I'm reading the Google Maps API and it states that the:
"callback: The function to call once the script has loaded. If using the Auto-loading feature, this must specify a function name, not a function reference.
What's the difference been a JavaScript function name vs a function reference?
-
Can you provide a link to exactly where that documenation fragment is? Is it actually for the API itself, or is it for the Google javascript loader, or what? edit oh I found it.Pointy– Pointy2010年05月11日 18:10:23 +00:00Commented May 11, 2010 at 18:10
5 Answers 5
function: function func() {}
function reference: func
function name: 'func'
Comments
A function name is a string ("alert"). A function reference is the function itself (alert).
5 Comments
The name of a function is a string such as 'foo' in this case:
function foo() {}
A reference to a function is any variable that is set to the value of the function itself (not the result of calling it).
Functions in Javascript can be anonymous - you can have a reference to a function that has no name.
var bar = function() {}
Comments
Nothing.
// f1 :: function name
function f1(a) { return a*a; }
// f2 :: reference to an anonymous function
var f2 = function(a) { return a*a; }
// f3 :: a reference to the first function
var f3 = f1;
// these are equivalent. The second one calls into
// a different actual function.
f1(3); // 9
f2(4); // 16
f3(5); // 25
1 Comment
Well, perhaps what that bit of documentation means to say is that the "name" it expects should be a string containing the name of a function, instead of a "bare" function name (which is a reference to a function) or a function instantiation/definition expression.

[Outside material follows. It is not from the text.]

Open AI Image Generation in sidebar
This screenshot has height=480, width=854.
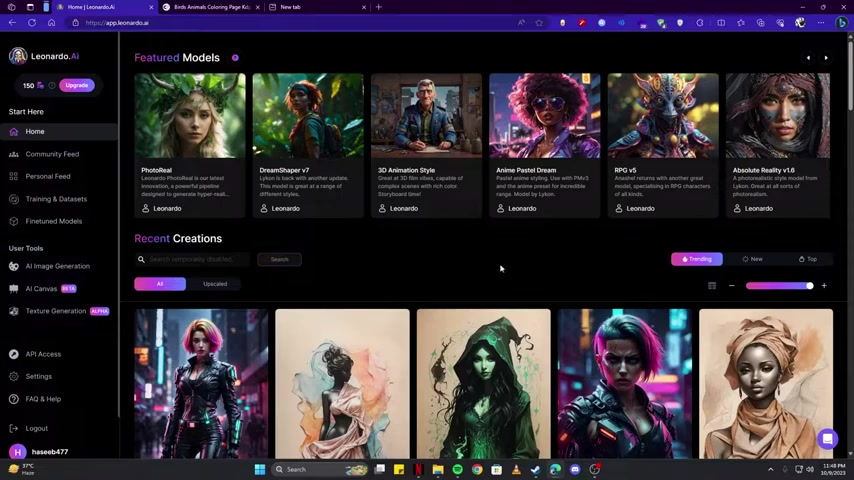coord(59,266)
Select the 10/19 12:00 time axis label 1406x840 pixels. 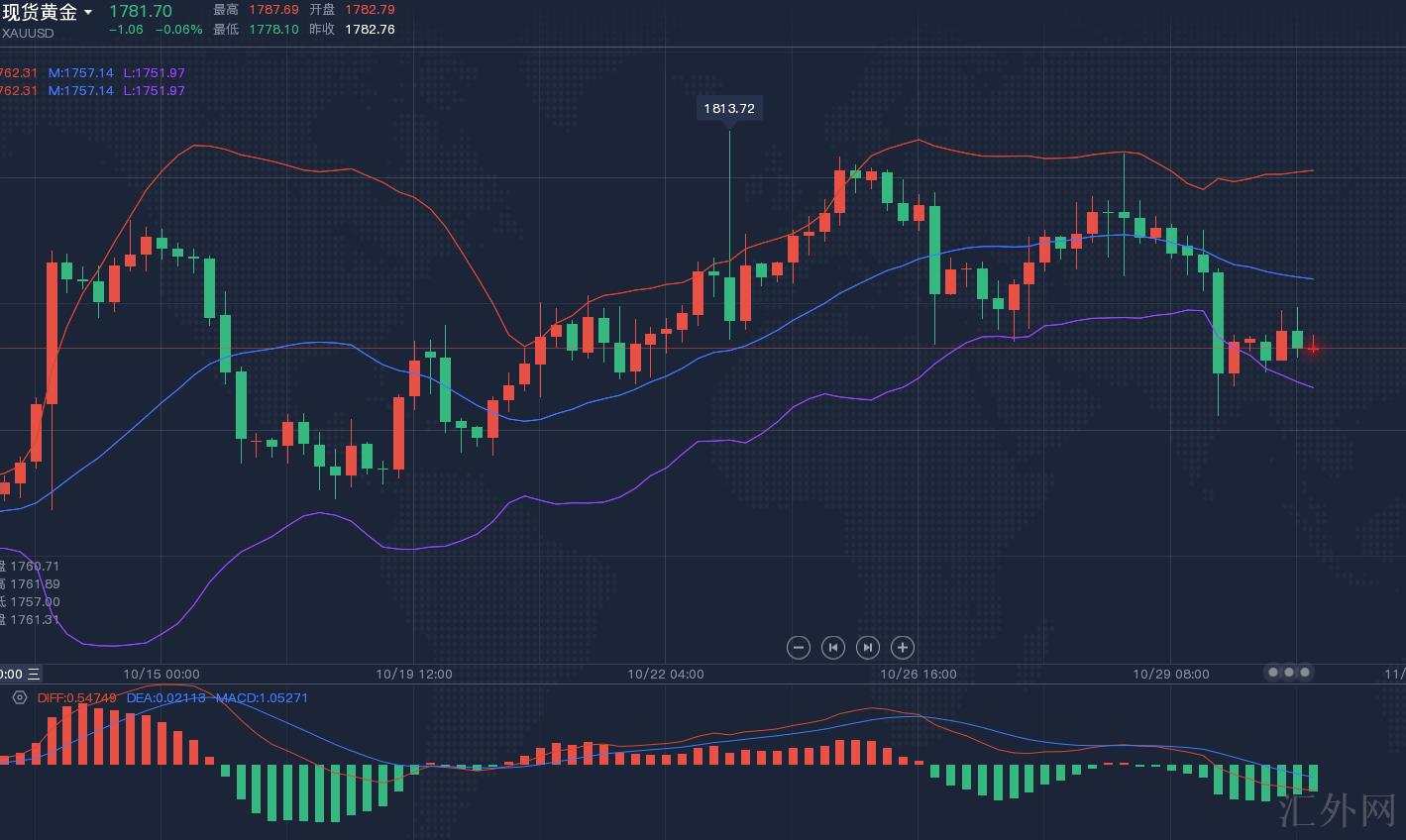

edit OK I see what the deal is. This really isn't a Google Maps thing, it's the Google Javascript loader toolkit. The API does indeed want a string, which makes perfect sense since the function you want to call is inside the code that you're loading, and therefore you can't have a reference to it from the calling environment.
google.load("feeds", "1", {"callback" : "someFunctionName"});
It would make no sense to write:
google.load("feeds", "1", {"callback" : someFunctionName});
because "someFunctionName" used like that — as a reference to something — could not possibly be a reference to the right function (if it's defined at all).